DATASET CONTENT:
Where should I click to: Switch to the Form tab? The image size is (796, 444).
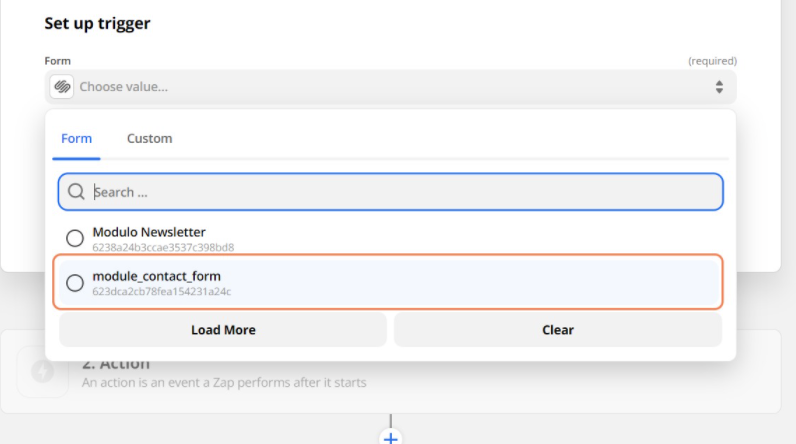point(76,138)
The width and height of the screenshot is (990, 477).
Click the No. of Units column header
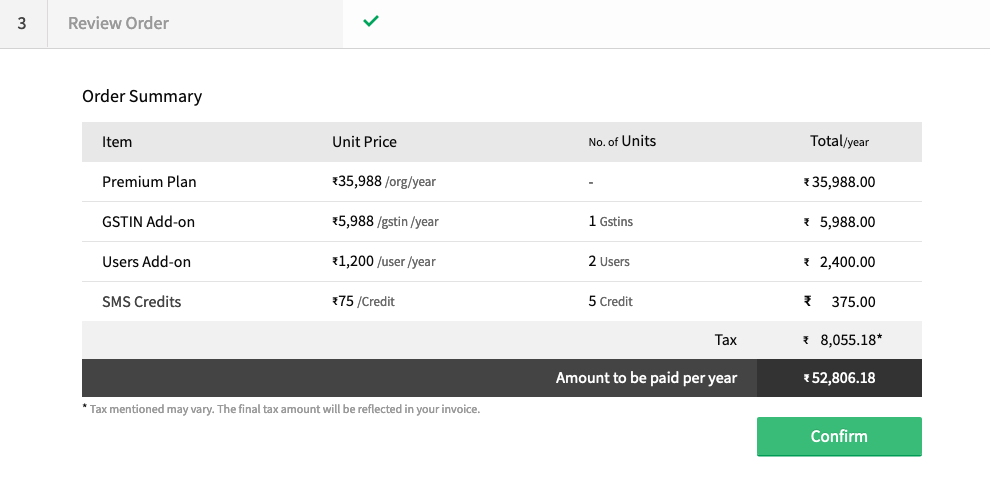(x=622, y=142)
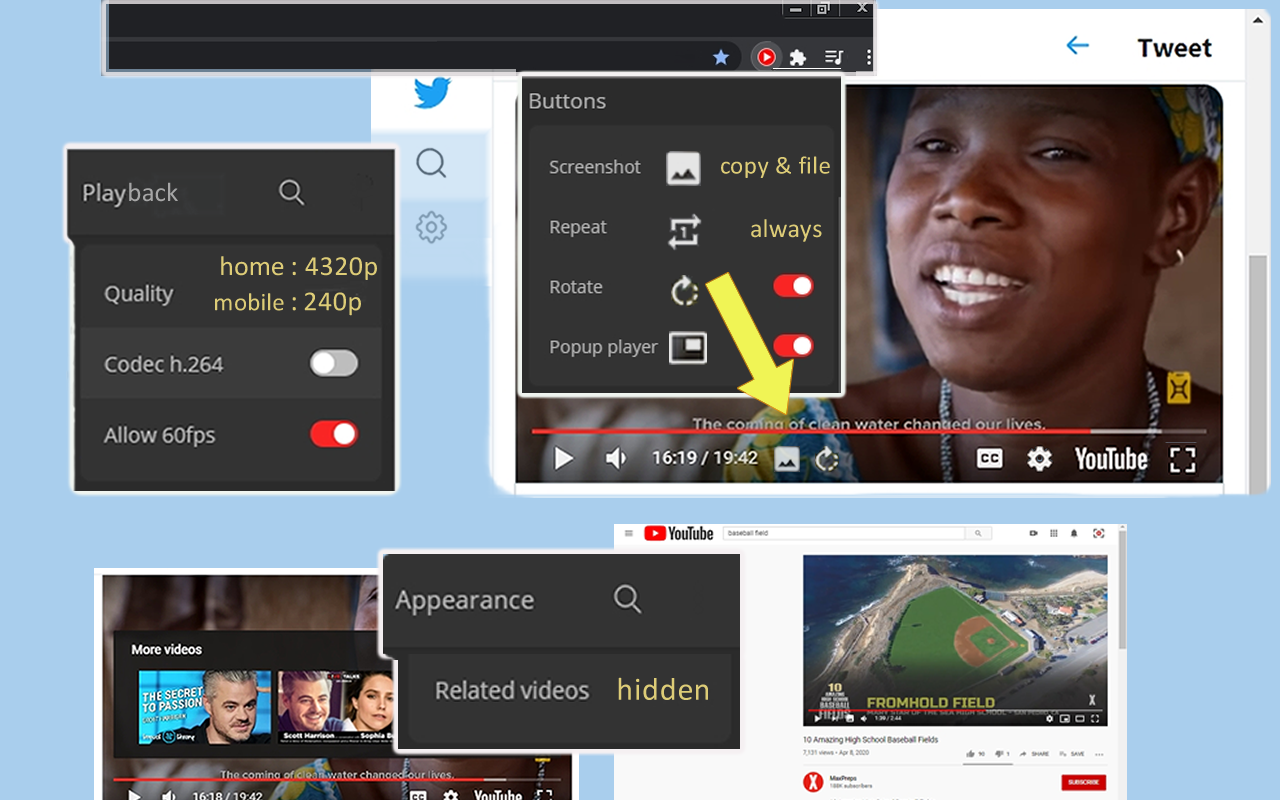Click the SUBSCRIBE button on MaxPreps channel
This screenshot has height=800, width=1280.
point(1083,782)
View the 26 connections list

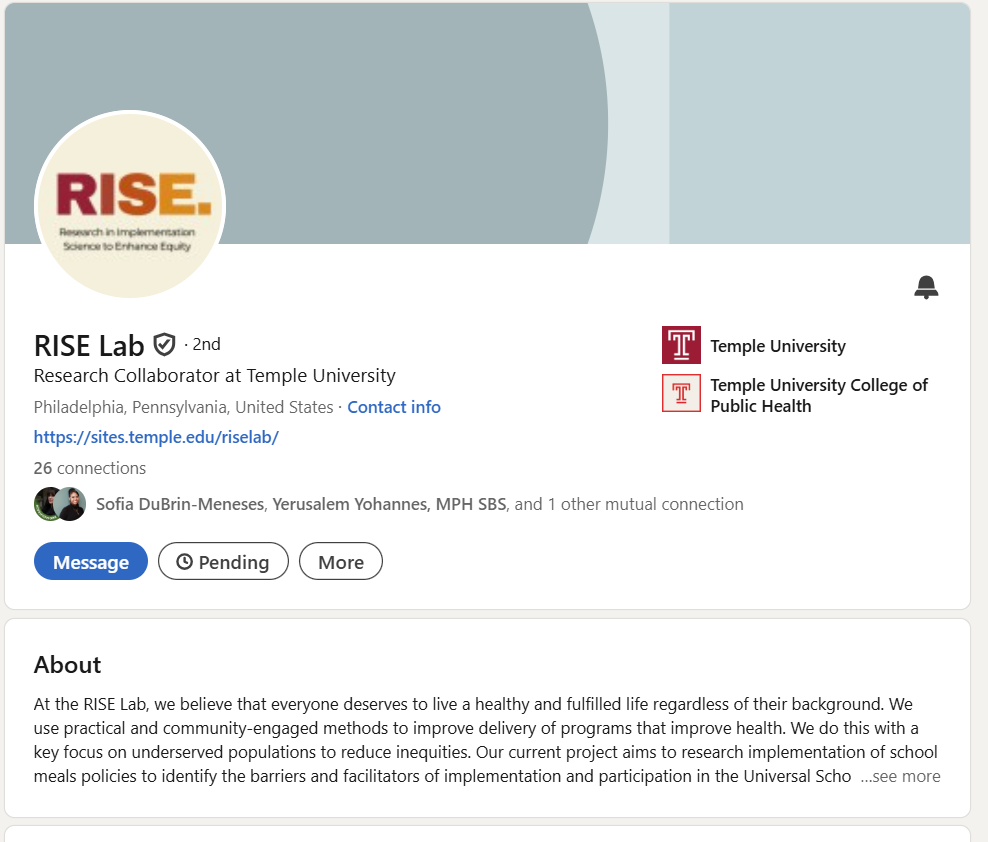(90, 468)
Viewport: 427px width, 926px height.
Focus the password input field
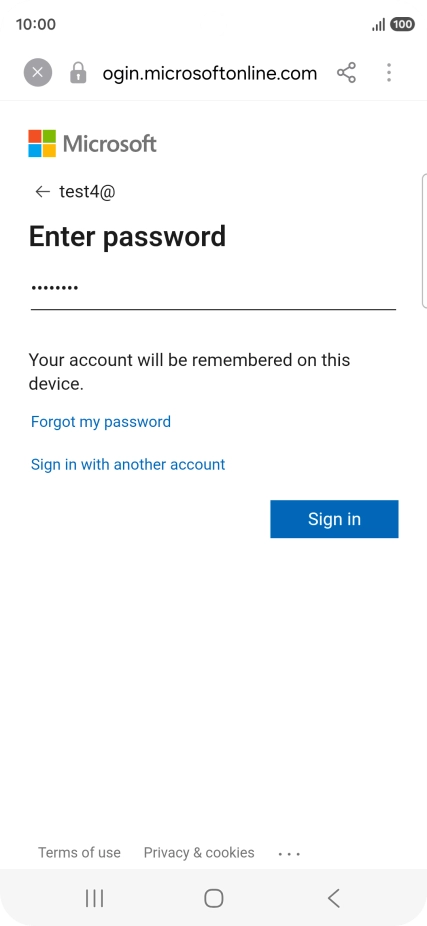tap(213, 289)
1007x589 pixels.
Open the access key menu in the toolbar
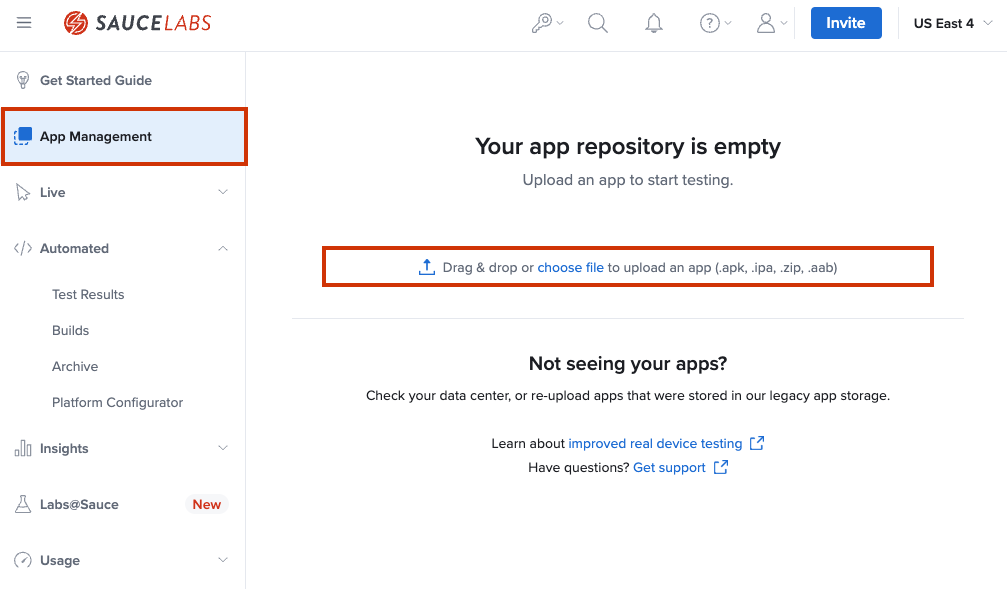(x=545, y=22)
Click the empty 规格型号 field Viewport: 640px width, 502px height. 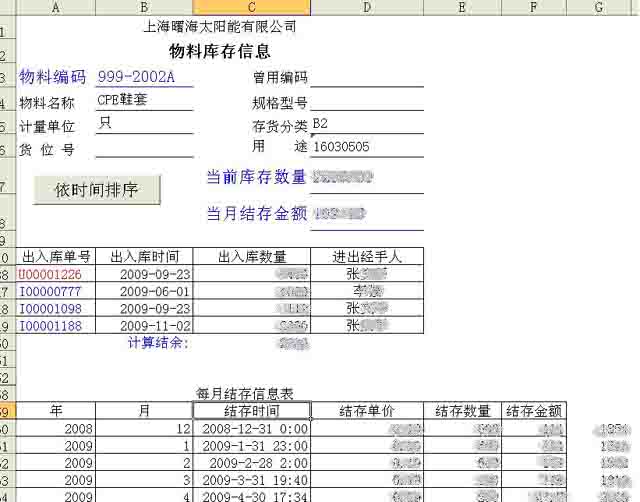point(366,101)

EXERCISE: In the material above, the stretch from the line with "Click the No. of Units column header" through the line with "Viewport: 427px width, 926px height." is to be given again exactly, minus the pictures.

ANSWER:
Click the No. of Units column header
(x=622, y=142)
Click the SUBSCRIBE button on MaxPreps channel
This screenshot has height=800, width=1280.
point(1083,782)
View the 26 connections list

(90, 468)
Viewport: 427px width, 926px height.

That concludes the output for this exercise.